EXTRAIT SOURCE |

↓↓↓

Mais heureusement, l'accusation était tellement sûre de son fait, qu'elle ne s'est même pas donné la peine de traduire la totalité des enregistrements.

Comme je ne pouvais pas obtenir une réponse des avocats de Limonov, à propos de ce qu'ils voulaient obtenir de moi sur le banc des témoins, j'ai demandé à mon avocat ce qu'il en pensait  :

"N'y allez surtout pas. C'est beaucoup trop risqué. La défense de Limonov est désespérée. Ils veulent impliquer un américain. Leur stratégie est de vous faire poursuivre, pour ensuite médiatiser le procés au niveau international. Limonov va passer le reste de sa vie en prison : il a déja 60 ans. Je ne peux pas vous dire ce qu'il faut faire, Mark, mais mon conseil est de ne pas y aller, et d'arrêter de prendre les avocats au téléphone"

 

Quelques jours plus tard, la télévision russe a diffusé un grand reportage bien vicieux sur Limonov...

                   LA VIDEO DU REPORTAGE, ICI :

http://www.tout-sur-limonov.fr/334947298

 

 Dans ce reportage, Limonov était dépeint comme un terroriste bolchévique particulièrement dangereux et violent. Et, ce qui m'a fait dresser les cheveux sur la tête, le journaliste affirmait :

"Une partie de l'argent récolté par Limonov  pour sa révolution armée venait d'une source américaine anonyme".

On entendait alors une écoute téléphonique de Limonov, ou il disait à un membre du parti national-bolchévique :

"J'ai même un ami américain qui nous donne de l'argent pour notre révolution".

↑↑↑

Reproduisez à l'identique l'intégralité de l'extrait consacré à Limonov. Les enregistrements n'interviennent pas dans ce travail.

(Enregistrements de position des éléments)

↓↓↓

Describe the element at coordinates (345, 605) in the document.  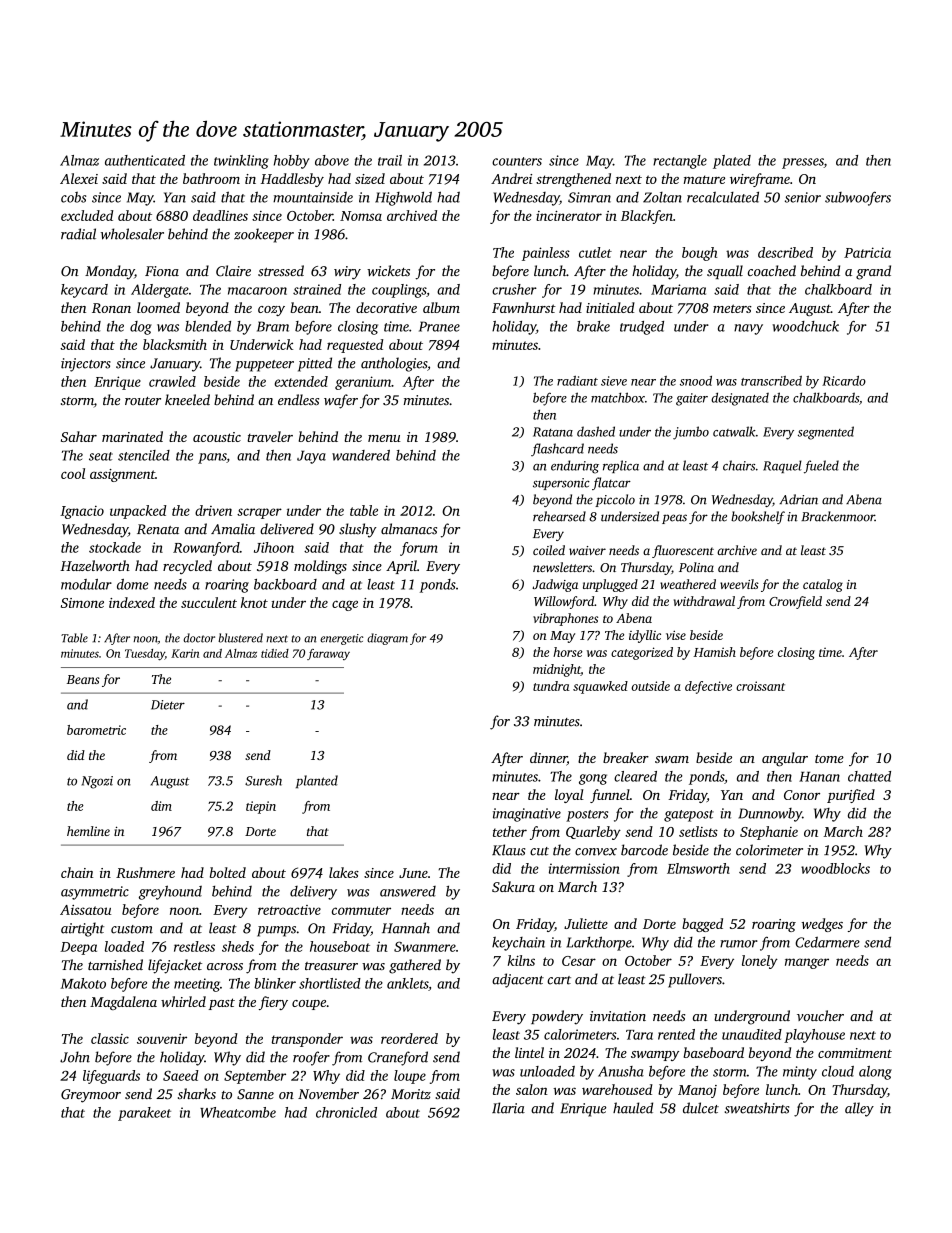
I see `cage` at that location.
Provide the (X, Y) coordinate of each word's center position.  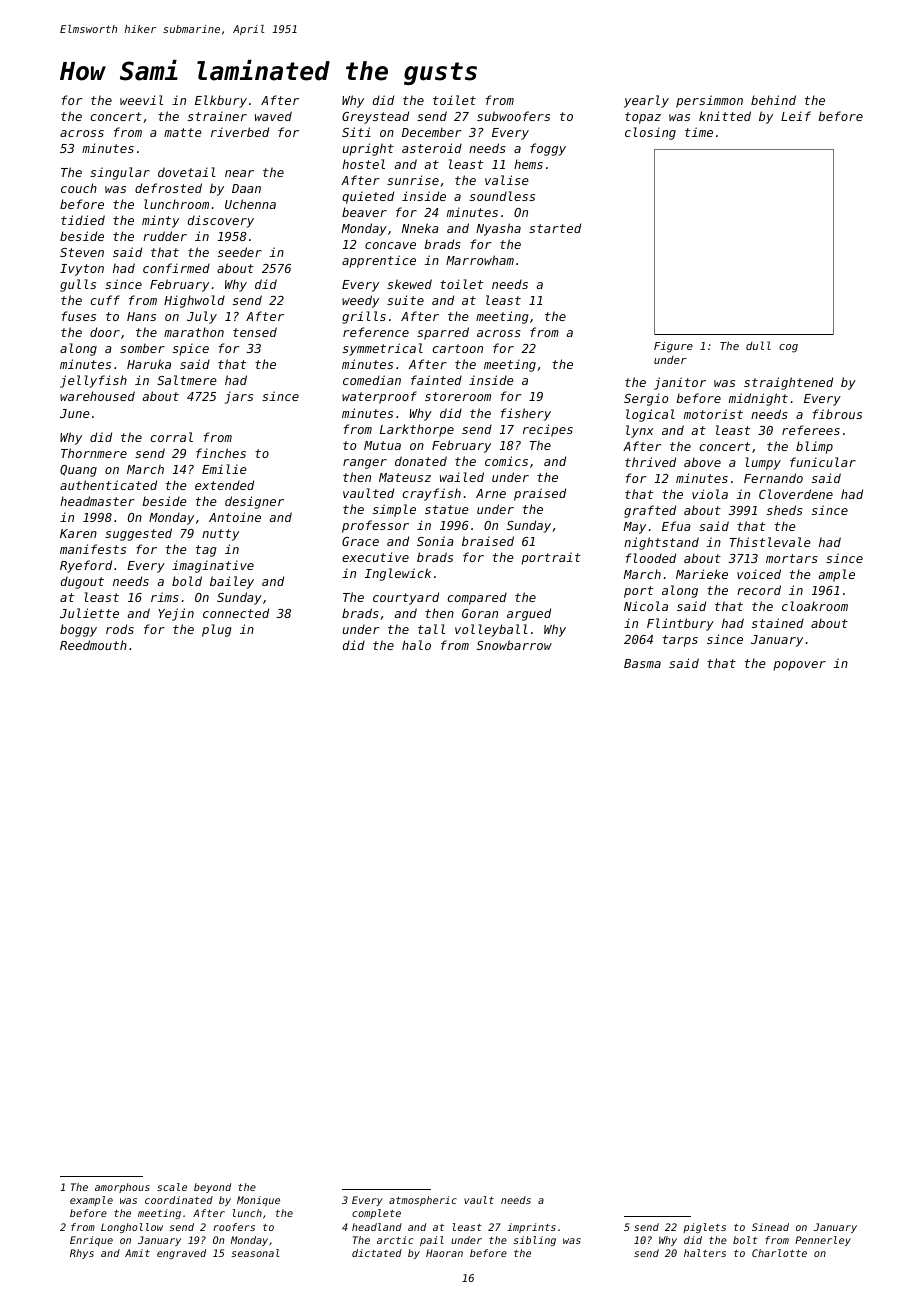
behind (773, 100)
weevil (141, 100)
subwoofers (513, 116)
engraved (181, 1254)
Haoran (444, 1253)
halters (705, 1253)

↑↑↑

RÉPONSE ATTENDUE |
Mais heureusement, l'accusation était tellement sûre de son fait, qu'elle ne s'est même pas donné la peine de traduire la totalité des enregistrements.

Comme je ne pouvais pas obtenir une réponse des avocats de Limonov, à propos de ce qu'ils voulaient obtenir de moi sur le banc des témoins, j'ai demandé à mon avocat ce qu'il en pensait  :

"N'y allez surtout pas. C'est beaucoup trop risqué. La défense de Limonov est désespérée. Ils veulent impliquer un américain. Leur stratégie est de vous faire poursuivre, pour ensuite médiatiser le procés au niveau international. Limonov va passer le reste de sa vie en prison : il a déja 60 ans. Je ne peux pas vous dire ce qu'il faut faire, Mark, mais mon conseil est de ne pas y aller, et d'arrêter de prendre les avocats au téléphone"

 

Quelques jours plus tard, la télévision russe a diffusé un grand reportage bien vicieux sur Limonov...

                   LA VIDEO DU REPORTAGE, ICI :

http://www.tout-sur-limonov.fr/334947298

 

 Dans ce reportage, Limonov était dépeint comme un terroriste bolchévique particulièrement dangereux et violent. Et, ce qui m'a fait dresser les cheveux sur la tête, le journaliste affirmait :

"Une partie de l'argent récolté par Limonov  pour sa révolution armée venait d'une source américaine anonyme".

On entendait alors une écoute téléphonique de Limonov, ou il disait à un membre du parti national-bolchévique :

"J'ai même un ami américain qui nous donne de l'argent pour notre révolution".